** GIVEN DATA follows **

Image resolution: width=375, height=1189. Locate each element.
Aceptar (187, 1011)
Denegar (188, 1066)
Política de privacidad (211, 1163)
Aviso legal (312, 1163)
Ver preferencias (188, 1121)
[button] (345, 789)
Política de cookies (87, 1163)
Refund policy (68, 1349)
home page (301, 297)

** End of GIVEN DATA **

Wherever the string "Política" occurs in the data, copy the line that holds it.

Política de privacidad (211, 1163)
Política de cookies (87, 1163)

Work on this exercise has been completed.